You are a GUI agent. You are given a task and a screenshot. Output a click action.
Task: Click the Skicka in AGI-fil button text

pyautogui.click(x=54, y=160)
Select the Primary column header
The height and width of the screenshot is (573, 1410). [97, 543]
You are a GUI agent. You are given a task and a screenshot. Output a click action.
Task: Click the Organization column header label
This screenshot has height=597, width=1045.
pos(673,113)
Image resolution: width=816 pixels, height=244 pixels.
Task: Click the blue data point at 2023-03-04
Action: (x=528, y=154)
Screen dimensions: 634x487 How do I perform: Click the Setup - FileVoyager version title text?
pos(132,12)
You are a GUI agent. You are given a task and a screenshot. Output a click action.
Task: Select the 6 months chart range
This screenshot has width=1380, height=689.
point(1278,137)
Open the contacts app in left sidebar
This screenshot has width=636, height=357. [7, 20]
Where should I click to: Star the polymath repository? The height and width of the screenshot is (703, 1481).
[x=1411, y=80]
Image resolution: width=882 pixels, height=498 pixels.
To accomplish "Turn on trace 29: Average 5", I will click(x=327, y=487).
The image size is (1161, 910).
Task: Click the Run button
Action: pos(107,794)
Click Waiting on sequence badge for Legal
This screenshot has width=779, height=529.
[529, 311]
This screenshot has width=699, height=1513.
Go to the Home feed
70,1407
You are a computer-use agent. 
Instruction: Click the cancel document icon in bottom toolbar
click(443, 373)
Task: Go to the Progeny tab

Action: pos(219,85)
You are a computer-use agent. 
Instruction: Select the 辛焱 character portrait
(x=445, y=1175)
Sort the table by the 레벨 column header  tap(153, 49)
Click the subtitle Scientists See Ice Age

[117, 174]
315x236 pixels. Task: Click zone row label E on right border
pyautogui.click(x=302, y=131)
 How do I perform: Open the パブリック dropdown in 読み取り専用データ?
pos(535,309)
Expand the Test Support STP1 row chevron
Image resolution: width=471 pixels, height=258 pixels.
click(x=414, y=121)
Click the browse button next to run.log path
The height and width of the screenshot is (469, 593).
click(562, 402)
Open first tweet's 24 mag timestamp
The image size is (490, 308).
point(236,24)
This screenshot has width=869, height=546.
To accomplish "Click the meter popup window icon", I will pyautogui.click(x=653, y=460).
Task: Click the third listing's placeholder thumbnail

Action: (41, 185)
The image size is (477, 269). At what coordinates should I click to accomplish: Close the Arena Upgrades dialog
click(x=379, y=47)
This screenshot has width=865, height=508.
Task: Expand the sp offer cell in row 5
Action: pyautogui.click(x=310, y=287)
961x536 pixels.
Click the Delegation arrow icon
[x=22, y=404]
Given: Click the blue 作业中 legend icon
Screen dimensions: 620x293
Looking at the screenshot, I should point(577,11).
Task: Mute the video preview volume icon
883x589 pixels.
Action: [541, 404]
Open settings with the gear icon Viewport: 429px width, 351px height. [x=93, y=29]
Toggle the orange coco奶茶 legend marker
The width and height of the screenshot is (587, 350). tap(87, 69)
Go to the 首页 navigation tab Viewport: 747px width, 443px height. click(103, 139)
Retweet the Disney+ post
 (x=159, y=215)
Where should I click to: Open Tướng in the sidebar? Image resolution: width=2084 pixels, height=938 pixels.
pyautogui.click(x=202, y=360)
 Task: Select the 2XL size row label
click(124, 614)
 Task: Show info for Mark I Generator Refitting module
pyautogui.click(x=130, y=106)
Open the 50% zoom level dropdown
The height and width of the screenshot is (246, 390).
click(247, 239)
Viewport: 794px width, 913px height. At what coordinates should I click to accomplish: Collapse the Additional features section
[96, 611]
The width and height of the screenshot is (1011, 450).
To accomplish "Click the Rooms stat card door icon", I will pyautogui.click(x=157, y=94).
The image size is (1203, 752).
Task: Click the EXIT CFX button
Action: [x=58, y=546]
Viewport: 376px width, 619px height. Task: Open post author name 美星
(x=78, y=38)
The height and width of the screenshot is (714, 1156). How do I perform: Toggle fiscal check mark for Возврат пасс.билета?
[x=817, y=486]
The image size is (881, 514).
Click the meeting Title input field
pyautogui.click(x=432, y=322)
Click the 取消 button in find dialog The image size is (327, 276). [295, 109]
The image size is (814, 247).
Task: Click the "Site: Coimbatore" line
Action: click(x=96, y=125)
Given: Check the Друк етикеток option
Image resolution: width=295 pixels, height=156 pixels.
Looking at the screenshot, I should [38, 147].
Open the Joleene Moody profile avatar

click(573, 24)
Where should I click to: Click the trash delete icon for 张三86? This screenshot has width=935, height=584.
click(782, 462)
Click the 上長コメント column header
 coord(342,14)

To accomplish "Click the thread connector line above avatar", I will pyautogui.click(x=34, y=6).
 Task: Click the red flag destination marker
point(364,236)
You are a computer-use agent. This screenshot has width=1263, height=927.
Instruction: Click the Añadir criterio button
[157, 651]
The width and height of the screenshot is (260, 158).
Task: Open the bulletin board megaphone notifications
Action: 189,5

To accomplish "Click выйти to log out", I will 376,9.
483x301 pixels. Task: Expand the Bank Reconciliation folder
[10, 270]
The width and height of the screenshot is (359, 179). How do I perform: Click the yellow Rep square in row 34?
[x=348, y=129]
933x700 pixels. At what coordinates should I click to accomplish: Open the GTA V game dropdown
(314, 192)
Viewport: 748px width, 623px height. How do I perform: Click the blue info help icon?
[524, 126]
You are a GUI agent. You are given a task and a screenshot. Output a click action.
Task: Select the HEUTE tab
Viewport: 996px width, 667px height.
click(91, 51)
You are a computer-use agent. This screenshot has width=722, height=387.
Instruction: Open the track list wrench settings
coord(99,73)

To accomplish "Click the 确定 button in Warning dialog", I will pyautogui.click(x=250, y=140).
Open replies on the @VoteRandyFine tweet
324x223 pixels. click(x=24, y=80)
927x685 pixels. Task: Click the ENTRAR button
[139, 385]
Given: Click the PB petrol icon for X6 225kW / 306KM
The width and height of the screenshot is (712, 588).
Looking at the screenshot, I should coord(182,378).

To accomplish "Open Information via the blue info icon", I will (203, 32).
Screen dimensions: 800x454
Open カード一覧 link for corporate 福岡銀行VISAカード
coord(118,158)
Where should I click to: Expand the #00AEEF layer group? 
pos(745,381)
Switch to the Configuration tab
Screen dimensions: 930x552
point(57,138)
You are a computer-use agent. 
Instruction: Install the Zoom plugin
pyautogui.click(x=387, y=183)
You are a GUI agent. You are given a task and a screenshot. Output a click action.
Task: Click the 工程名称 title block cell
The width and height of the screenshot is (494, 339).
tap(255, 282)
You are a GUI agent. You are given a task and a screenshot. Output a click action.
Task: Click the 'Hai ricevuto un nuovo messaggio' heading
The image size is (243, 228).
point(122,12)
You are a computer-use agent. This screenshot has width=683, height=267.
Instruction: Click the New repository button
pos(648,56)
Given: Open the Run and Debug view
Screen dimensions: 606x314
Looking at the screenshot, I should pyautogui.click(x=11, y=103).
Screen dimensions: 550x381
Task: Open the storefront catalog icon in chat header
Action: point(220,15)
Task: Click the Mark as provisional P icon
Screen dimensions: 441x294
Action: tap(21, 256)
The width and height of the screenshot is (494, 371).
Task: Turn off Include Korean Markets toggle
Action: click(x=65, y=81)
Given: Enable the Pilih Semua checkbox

● ● ● ● ●

WHAT THE TASK REQUIRES:
Leaving nothing out, print each line above exactly.

YOUR RESPONSE:
You are a GUI agent. You are given a task and a screenshot. Output a click action.
Task: Click the Skicka in AGI-fil button text

pyautogui.click(x=54, y=160)
Select the Primary column header
The height and width of the screenshot is (573, 1410). [97, 543]
You are a GUI agent. You are given a task and a screenshot. Output a click action.
Task: Click the Organization column header label
This screenshot has height=597, width=1045.
pos(673,113)
Image resolution: width=816 pixels, height=244 pixels.
Task: Click the blue data point at 2023-03-04
Action: (x=528, y=154)
Screen dimensions: 634x487 How do I perform: Click the Setup - FileVoyager version title text?
pos(132,12)
You are a GUI agent. You are given a task and a screenshot. Output a click action.
Task: Select the 6 months chart range
This screenshot has width=1380, height=689.
point(1278,137)
Open the contacts app in left sidebar
This screenshot has width=636, height=357. [7, 20]
Where should I click to: Star the polymath repository? The height and width of the screenshot is (703, 1481).
[x=1411, y=80]
Image resolution: width=882 pixels, height=498 pixels.
To accomplish "Turn on trace 29: Average 5", I will click(x=327, y=487).
The image size is (1161, 910).
Task: Click the Run button
Action: pos(107,794)
Click Waiting on sequence badge for Legal
This screenshot has width=779, height=529.
[529, 311]
This screenshot has width=699, height=1513.
Go to the Home feed
70,1407
You are a computer-use agent. 
Instruction: Click the cancel document icon in bottom toolbar
click(443, 373)
Task: Go to the Progeny tab

Action: pos(219,85)
You are a computer-use agent. 
Instruction: Select the 辛焱 character portrait
(x=445, y=1175)
Sort the table by the 레벨 column header  tap(153, 49)
Click the subtitle Scientists See Ice Age

[117, 174]
315x236 pixels. Task: Click zone row label E on right border
pyautogui.click(x=302, y=131)
 How do I perform: Open the パブリック dropdown in 読み取り専用データ?
pos(535,309)
Expand the Test Support STP1 row chevron
Image resolution: width=471 pixels, height=258 pixels.
click(x=414, y=121)
Click the browse button next to run.log path
The height and width of the screenshot is (469, 593).
click(562, 402)
Open first tweet's 24 mag timestamp
The image size is (490, 308).
point(236,24)
This screenshot has width=869, height=546.
To accomplish "Click the meter popup window icon", I will pyautogui.click(x=653, y=460).
Task: Click the third listing's placeholder thumbnail

Action: (41, 185)
The image size is (477, 269). At what coordinates should I click to accomplish: Close the Arena Upgrades dialog
click(x=379, y=47)
This screenshot has width=865, height=508.
Task: Expand the sp offer cell in row 5
Action: pyautogui.click(x=310, y=287)
961x536 pixels.
Click the Delegation arrow icon
[x=22, y=404]
Given: Click the blue 作业中 legend icon
Screen dimensions: 620x293
Looking at the screenshot, I should point(577,11).
Task: Mute the video preview volume icon
883x589 pixels.
Action: [541, 404]
Open settings with the gear icon Viewport: 429px width, 351px height. [x=93, y=29]
Toggle the orange coco奶茶 legend marker
The width and height of the screenshot is (587, 350). tap(87, 69)
Go to the 首页 navigation tab Viewport: 747px width, 443px height. click(103, 139)
Retweet the Disney+ post
 (x=159, y=215)
Where should I click to: Open Tướng in the sidebar? Image resolution: width=2084 pixels, height=938 pixels.
pyautogui.click(x=202, y=360)
 Task: Select the 2XL size row label
click(124, 614)
 Task: Show info for Mark I Generator Refitting module
pyautogui.click(x=130, y=106)
Open the 50% zoom level dropdown
The height and width of the screenshot is (246, 390).
click(247, 239)
Viewport: 794px width, 913px height. At what coordinates should I click to accomplish: Collapse the Additional features section
[96, 611]
The width and height of the screenshot is (1011, 450).
To accomplish "Click the Rooms stat card door icon", I will pyautogui.click(x=157, y=94).
The image size is (1203, 752).
Task: Click the EXIT CFX button
Action: [x=58, y=546]
Viewport: 376px width, 619px height. Task: Open post author name 美星
(x=78, y=38)
The height and width of the screenshot is (714, 1156). How do I perform: Toggle fiscal check mark for Возврат пасс.билета?
[x=817, y=486]
The image size is (881, 514).
Click the meeting Title input field
pyautogui.click(x=432, y=322)
Click the 取消 button in find dialog The image size is (327, 276). [295, 109]
The image size is (814, 247).
Task: Click the "Site: Coimbatore" line
Action: click(x=96, y=125)
Given: Check the Друк етикеток option
Image resolution: width=295 pixels, height=156 pixels.
Looking at the screenshot, I should [38, 147].
Open the Joleene Moody profile avatar

click(573, 24)
Where should I click to: Click the trash delete icon for 张三86? This screenshot has width=935, height=584.
click(782, 462)
Click the 上長コメント column header
 coord(342,14)

To accomplish "Click the thread connector line above avatar", I will pyautogui.click(x=34, y=6).
 Task: Click the red flag destination marker
point(364,236)
You are a computer-use agent. This screenshot has width=1263, height=927.
Instruction: Click the Añadir criterio button
[157, 651]
The width and height of the screenshot is (260, 158).
Task: Open the bulletin board megaphone notifications
Action: 189,5

To accomplish "Click выйти to log out", I will 376,9.
483x301 pixels. Task: Expand the Bank Reconciliation folder
[10, 270]
The width and height of the screenshot is (359, 179). How do I perform: Click the yellow Rep square in row 34?
[x=348, y=129]
933x700 pixels. At what coordinates should I click to accomplish: Open the GTA V game dropdown
(314, 192)
Viewport: 748px width, 623px height. How do I perform: Click the blue info help icon?
[524, 126]
You are a GUI agent. You are given a task and a screenshot. Output a click action.
Task: Select the HEUTE tab
Viewport: 996px width, 667px height.
click(91, 51)
You are a computer-use agent. This screenshot has width=722, height=387.
Instruction: Open the track list wrench settings
coord(99,73)

To accomplish "Click the 确定 button in Warning dialog", I will pyautogui.click(x=250, y=140).
Open replies on the @VoteRandyFine tweet
324x223 pixels. click(x=24, y=80)
927x685 pixels. Task: Click the ENTRAR button
[139, 385]
Given: Click the PB petrol icon for X6 225kW / 306KM
The width and height of the screenshot is (712, 588).
Looking at the screenshot, I should coord(182,378).

To accomplish "Open Information via the blue info icon", I will (203, 32).
Screen dimensions: 800x454
Open カード一覧 link for corporate 福岡銀行VISAカード
coord(118,158)
Where should I click to: Expand the #00AEEF layer group? 
pos(745,381)
Switch to the Configuration tab
Screen dimensions: 930x552
point(57,138)
You are a computer-use agent. 
Instruction: Install the Zoom plugin
pyautogui.click(x=387, y=183)
You are a GUI agent. You are given a task and a screenshot. Output a click action.
Task: Click the 工程名称 title block cell
The width and height of the screenshot is (494, 339).
tap(255, 282)
You are a GUI agent. You are given a task and a screenshot. Output a click action.
Task: Click the 'Hai ricevuto un nuovo messaggio' heading
The image size is (243, 228).
point(122,12)
You are a computer-use agent. This screenshot has width=683, height=267.
Instruction: Click the New repository button
pos(648,56)
Given: Open the Run and Debug view
Screen dimensions: 606x314
Looking at the screenshot, I should pyautogui.click(x=11, y=103).
Screen dimensions: 550x381
Task: Open the storefront catalog icon in chat header
Action: point(220,15)
Task: Click the Mark as provisional P icon
Screen dimensions: 441x294
Action: tap(21, 256)
The width and height of the screenshot is (494, 371).
Task: Turn off Include Korean Markets toggle
Action: click(x=65, y=81)
Given: Enable the Pilih Semua checkbox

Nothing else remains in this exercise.